**Recorded information:**
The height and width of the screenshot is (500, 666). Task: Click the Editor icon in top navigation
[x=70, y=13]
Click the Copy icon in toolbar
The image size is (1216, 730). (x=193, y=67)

--

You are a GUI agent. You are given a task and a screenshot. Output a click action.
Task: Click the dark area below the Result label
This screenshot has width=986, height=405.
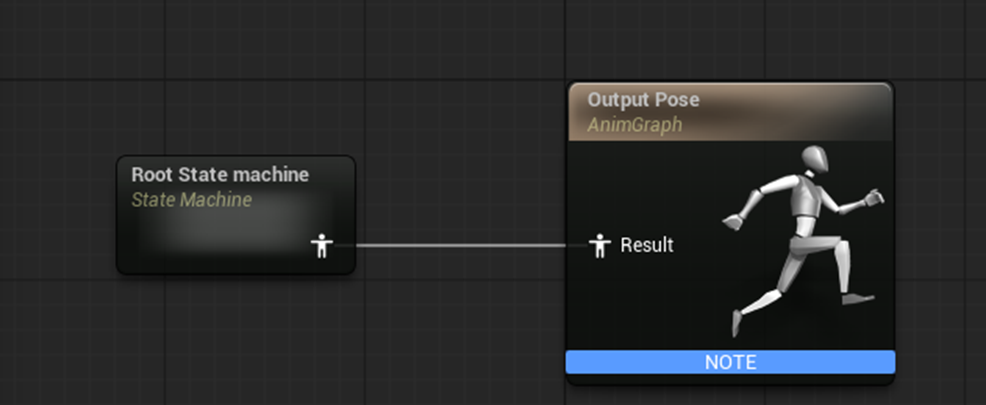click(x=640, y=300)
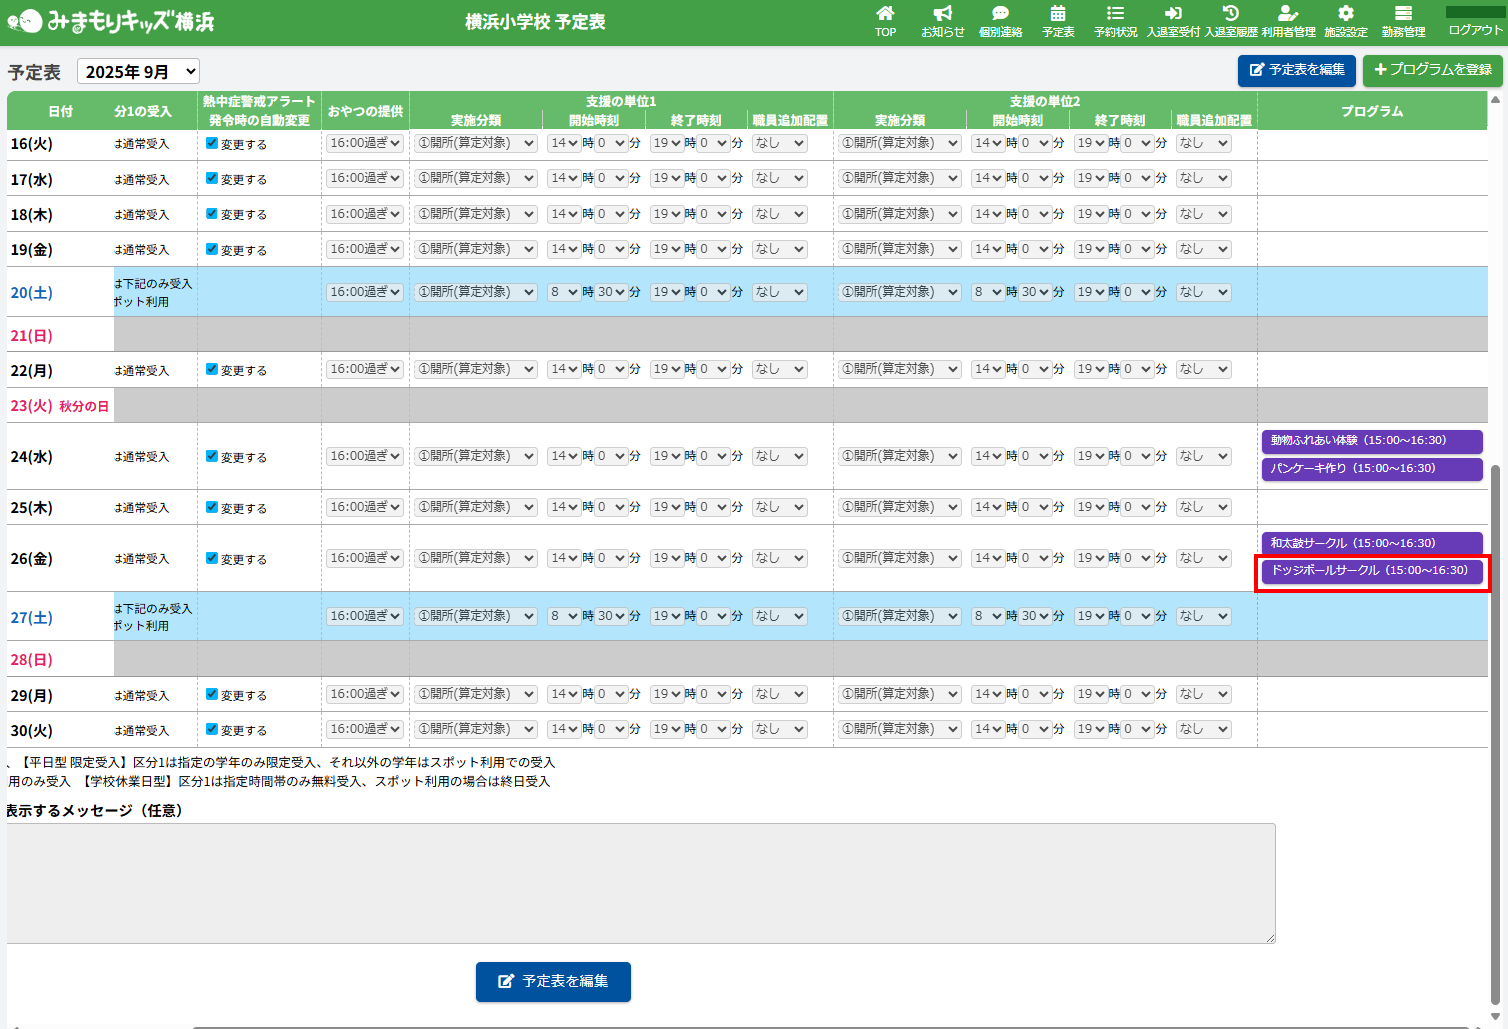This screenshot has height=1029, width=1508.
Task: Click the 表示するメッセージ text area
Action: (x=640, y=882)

**What you should do:**
With the line holding "You are a GUI" as the first and the line holding "Task: Click the dark" as the last, please transcribe exactly the lines of the material above in that range and nothing else.

**Solution to the problem:**
You are a GUI agent. You are given a task and a screenshot. Output a click action.
Task: Click the dark area below the Result label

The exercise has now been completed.